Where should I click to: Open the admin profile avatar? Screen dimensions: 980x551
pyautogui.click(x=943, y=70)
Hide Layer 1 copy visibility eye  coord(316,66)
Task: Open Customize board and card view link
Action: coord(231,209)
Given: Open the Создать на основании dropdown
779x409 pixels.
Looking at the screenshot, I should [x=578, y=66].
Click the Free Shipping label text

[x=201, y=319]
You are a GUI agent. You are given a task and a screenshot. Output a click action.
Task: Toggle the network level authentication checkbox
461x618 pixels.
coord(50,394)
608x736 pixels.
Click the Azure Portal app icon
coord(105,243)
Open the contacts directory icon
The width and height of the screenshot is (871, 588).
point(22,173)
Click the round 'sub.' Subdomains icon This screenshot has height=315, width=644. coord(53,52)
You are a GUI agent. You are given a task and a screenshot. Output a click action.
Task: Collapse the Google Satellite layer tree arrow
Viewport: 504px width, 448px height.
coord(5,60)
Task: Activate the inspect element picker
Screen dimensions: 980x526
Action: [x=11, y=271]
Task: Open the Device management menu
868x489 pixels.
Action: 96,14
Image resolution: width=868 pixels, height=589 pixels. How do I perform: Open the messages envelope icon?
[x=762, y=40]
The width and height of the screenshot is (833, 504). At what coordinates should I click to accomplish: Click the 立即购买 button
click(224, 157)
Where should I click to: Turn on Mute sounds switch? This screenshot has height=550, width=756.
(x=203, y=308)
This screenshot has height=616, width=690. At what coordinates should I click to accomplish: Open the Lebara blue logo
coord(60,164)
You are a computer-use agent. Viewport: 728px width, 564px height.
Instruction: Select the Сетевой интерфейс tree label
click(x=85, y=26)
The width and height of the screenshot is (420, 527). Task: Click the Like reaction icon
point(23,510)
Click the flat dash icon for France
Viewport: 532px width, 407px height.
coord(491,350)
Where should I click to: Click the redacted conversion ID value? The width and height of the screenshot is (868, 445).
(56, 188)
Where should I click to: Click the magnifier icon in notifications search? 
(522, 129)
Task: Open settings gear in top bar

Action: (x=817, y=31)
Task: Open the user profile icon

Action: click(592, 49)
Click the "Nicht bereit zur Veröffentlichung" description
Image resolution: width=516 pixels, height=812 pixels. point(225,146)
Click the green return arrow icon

Task to complete => The full material has to be written out again exactly as shown.

Reply =>
Where should I click to: Open the admin profile avatar? Screen dimensions: 980x551
pyautogui.click(x=943, y=70)
Hide Layer 1 copy visibility eye  coord(316,66)
Task: Open Customize board and card view link
Action: coord(231,209)
Given: Open the Создать на основании dropdown
779x409 pixels.
Looking at the screenshot, I should [x=578, y=66].
Click the Free Shipping label text

[x=201, y=319]
You are a GUI agent. You are given a task and a screenshot. Output a click action.
Task: Toggle the network level authentication checkbox
461x618 pixels.
coord(50,394)
608x736 pixels.
Click the Azure Portal app icon
coord(105,243)
Open the contacts directory icon
The width and height of the screenshot is (871, 588).
point(22,173)
Click the round 'sub.' Subdomains icon This screenshot has height=315, width=644. coord(53,52)
You are a GUI agent. You are given a task and a screenshot. Output a click action.
Task: Collapse the Google Satellite layer tree arrow
Viewport: 504px width, 448px height.
coord(5,60)
Task: Activate the inspect element picker
Screen dimensions: 980x526
Action: [x=11, y=271]
Task: Open the Device management menu
868x489 pixels.
Action: 96,14
Image resolution: width=868 pixels, height=589 pixels. How do I perform: Open the messages envelope icon?
[x=762, y=40]
The width and height of the screenshot is (833, 504). At what coordinates should I click to accomplish: Click the 立即购买 button
click(224, 157)
Where should I click to: Turn on Mute sounds switch? This screenshot has height=550, width=756.
(x=203, y=308)
This screenshot has height=616, width=690. At what coordinates should I click to accomplish: Open the Lebara blue logo
coord(60,164)
You are a computer-use agent. Viewport: 728px width, 564px height.
Instruction: Select the Сетевой интерфейс tree label
click(x=85, y=26)
The width and height of the screenshot is (420, 527). Task: Click the Like reaction icon
point(23,510)
Click the flat dash icon for France
Viewport: 532px width, 407px height.
coord(491,350)
Where should I click to: Click the redacted conversion ID value? The width and height of the screenshot is (868, 445).
(56, 188)
Where should I click to: Click the magnifier icon in notifications search? 
(522, 129)
Task: Open settings gear in top bar

Action: (x=817, y=31)
Task: Open the user profile icon

Action: click(592, 49)
Click the "Nicht bereit zur Veröffentlichung" description
Image resolution: width=516 pixels, height=812 pixels. point(225,146)
Click the green return arrow icon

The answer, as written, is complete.